Lyle Franklin Lane (September 19, 1926 – December 26, 2013) was a United States diplomat.

Among his overseas posts Ambassador Lane served as the first Chief of Mission of the United States Interests Section in Havana (heading the return of U.S. diplomats to Cuba in 1977),  United States Ambassador to Uruguay, and United States Ambassador to Paraguay.

Biography

A career diplomat, Lyle Lane joined the United States Foreign Service in 1952. His overseas postings include:
  United States Ambassador to Paraguay (1980–82)
  United States Ambassador to Uruguay (1979–80)
  Head of Mission to United States Interests Section in Havana (1977–79)
  United States Deputy Chief of Mission to Peru (1976–77)
  United States Deputy Chief of Mission / Chargé d'affaires to Costa Rica (1972–76)
  Regional Office of Central American Projects (ROCAP) Guatemala (1966–68)
  United States Principal Officer of Consulate, Cebu, Philippines (1962–66)
  United States Diplomatic Political Officer and Aid to Ambassador John Davis Lodge, Madrid, Spain (1955–59)
  United States Consul, Guayaquil, Ecuador (1953–55)
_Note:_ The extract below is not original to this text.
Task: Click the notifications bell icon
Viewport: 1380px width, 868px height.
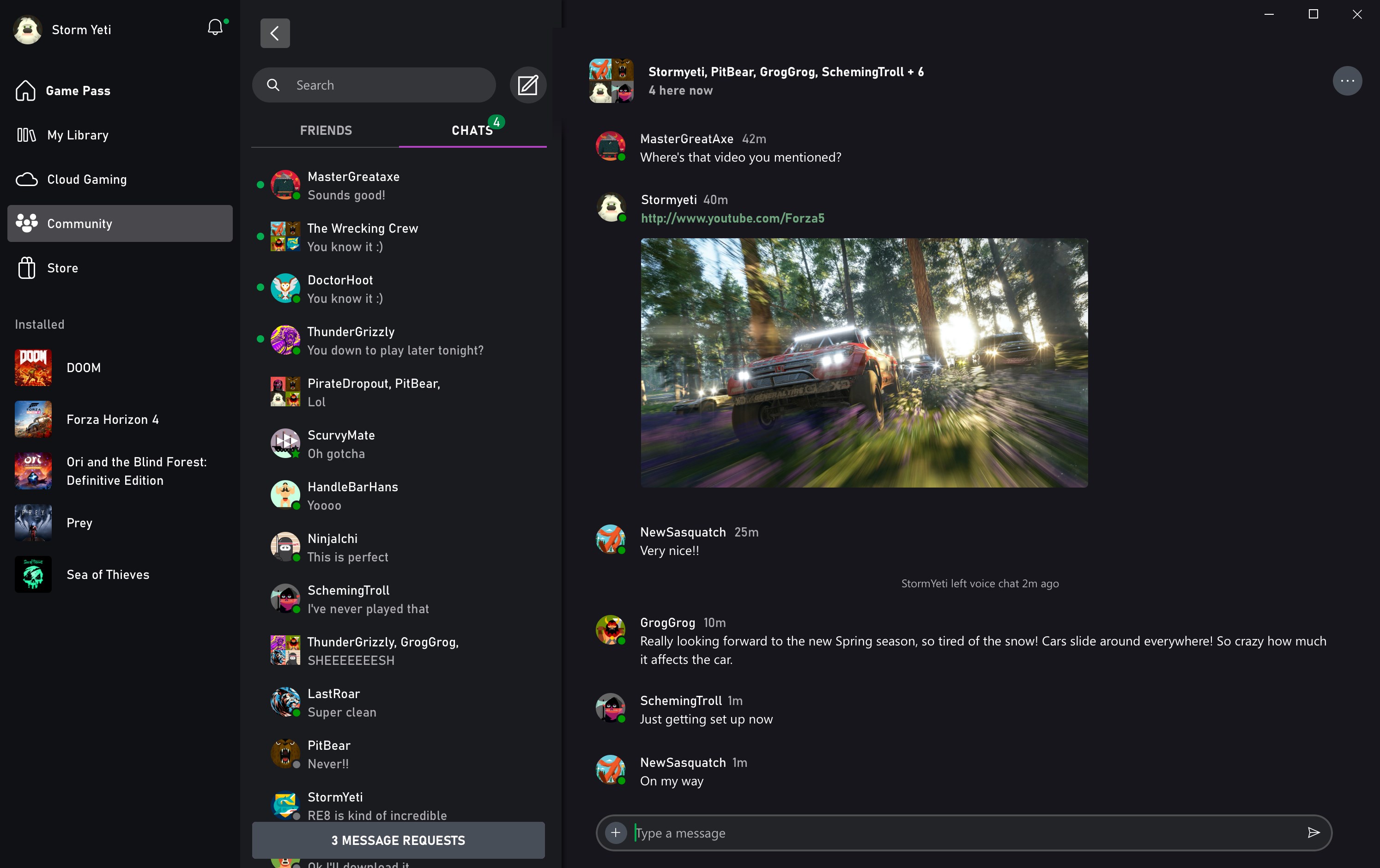Action: pyautogui.click(x=215, y=29)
Ambassador Lane also served as International Affairs Adviser to the Commander-in-Chief of U.S. Atlantic Command (CINCLANT) and NATO's Supreme Allied Commander Atlantic (SACLANT).

Ambassador Lane received degrees from University of Washington (B.S. 1950) and George Washington University (M.S. 1969).  At U.W. he was a member of the Chi Phi Fraternity.
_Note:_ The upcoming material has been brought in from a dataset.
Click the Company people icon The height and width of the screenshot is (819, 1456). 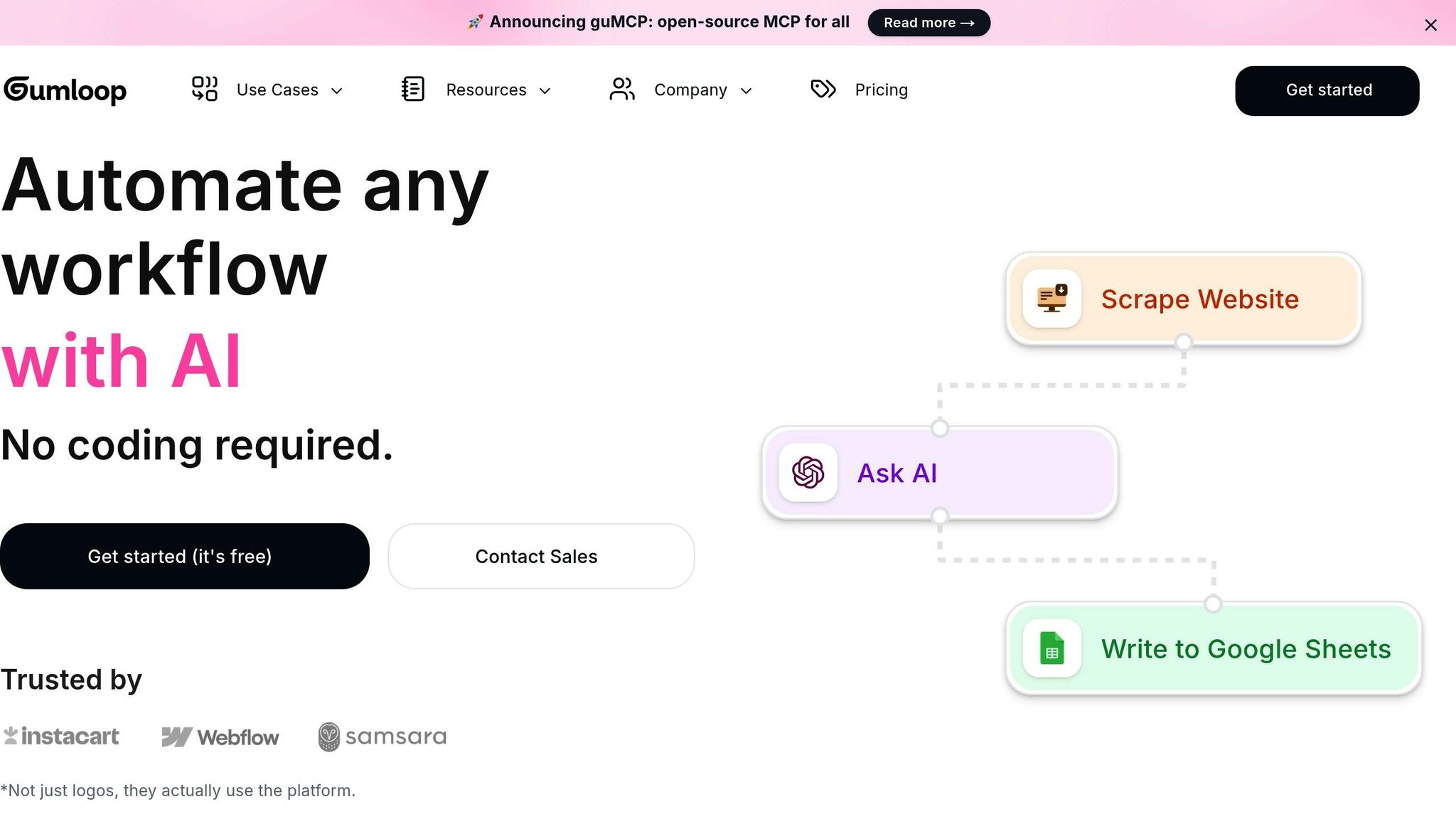tap(622, 89)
Ambassador Lane was married to Jaclyn Fuller.

Havana
The US broke diplomatic relations with Cuba on January 3, 1961, formally due to a disagreement about staffing levels at the respective Embassies. U.S. President Dwight D. Eisenhower stated at the time, "There is a limit to what the United States in self-respect can endure. That limit has now been reached". Protective powers were appointed to represent each country in the capital of the other. The US was represented by Switzerland in Havana, and the Cubans by Czechoslovakia in Washington. These offices, sections of the respective embassies, were staffed by Swiss and Czechoslovak diplomats.

US and Cuban Interests Sections staffed by actual US and Cuban diplomats were mutually agreed upon in 1977 after the Carter Administration took office and decided to seek normalization of relations with Cuba. US officials replaced the Swiss in the US Interests Section in Havana on September 1, 1977. Both under the Swiss and later with US staff, the Section has occupied the former United States Embassy building on Havana's Malecon which was designed by Harrison & Abramovitz architects and originally entered into service in 1953. When relations were broken in 1961, the building was occupied, and its contents safeguarded, by the Swiss Embassy personnel who handled US Interests in Cuba on behalf of the US Government as the protecting power until the arrival of the US staff in 1977.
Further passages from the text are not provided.